Task prompt - Could you filter the listing for lines with the word "agent" and return them?

Extracted entries -
>>>
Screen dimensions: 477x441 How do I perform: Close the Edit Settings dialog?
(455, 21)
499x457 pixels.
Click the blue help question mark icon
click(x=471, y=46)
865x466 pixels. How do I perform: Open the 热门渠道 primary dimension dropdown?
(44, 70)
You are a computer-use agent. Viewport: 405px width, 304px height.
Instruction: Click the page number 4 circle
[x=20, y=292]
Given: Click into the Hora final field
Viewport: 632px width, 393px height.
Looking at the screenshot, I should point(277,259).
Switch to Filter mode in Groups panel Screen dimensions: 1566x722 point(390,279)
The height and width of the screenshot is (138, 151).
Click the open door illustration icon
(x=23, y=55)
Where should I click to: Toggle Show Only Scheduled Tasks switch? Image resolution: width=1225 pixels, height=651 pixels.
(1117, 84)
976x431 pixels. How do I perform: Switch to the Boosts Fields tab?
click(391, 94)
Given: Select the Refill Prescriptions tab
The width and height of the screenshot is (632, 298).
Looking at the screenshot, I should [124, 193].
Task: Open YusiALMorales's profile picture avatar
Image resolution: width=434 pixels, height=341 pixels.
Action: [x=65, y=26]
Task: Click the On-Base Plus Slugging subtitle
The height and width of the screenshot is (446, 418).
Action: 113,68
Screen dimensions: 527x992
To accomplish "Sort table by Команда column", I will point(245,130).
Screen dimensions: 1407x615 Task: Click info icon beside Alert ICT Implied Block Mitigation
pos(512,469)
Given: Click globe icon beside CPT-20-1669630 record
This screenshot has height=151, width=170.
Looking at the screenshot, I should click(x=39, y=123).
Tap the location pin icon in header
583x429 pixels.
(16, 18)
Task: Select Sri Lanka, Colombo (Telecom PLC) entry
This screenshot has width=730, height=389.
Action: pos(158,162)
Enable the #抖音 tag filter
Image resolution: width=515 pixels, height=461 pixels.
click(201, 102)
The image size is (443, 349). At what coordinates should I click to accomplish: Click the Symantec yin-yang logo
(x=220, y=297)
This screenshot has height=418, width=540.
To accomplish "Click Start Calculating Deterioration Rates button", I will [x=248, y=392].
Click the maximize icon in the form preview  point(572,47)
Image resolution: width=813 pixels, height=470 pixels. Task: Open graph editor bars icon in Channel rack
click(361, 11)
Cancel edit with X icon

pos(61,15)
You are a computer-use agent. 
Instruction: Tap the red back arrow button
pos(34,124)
<<<
Result of the task -
You are a computer-use agent. Viewport: 405px width, 304px height.
You are a computer-use agent. 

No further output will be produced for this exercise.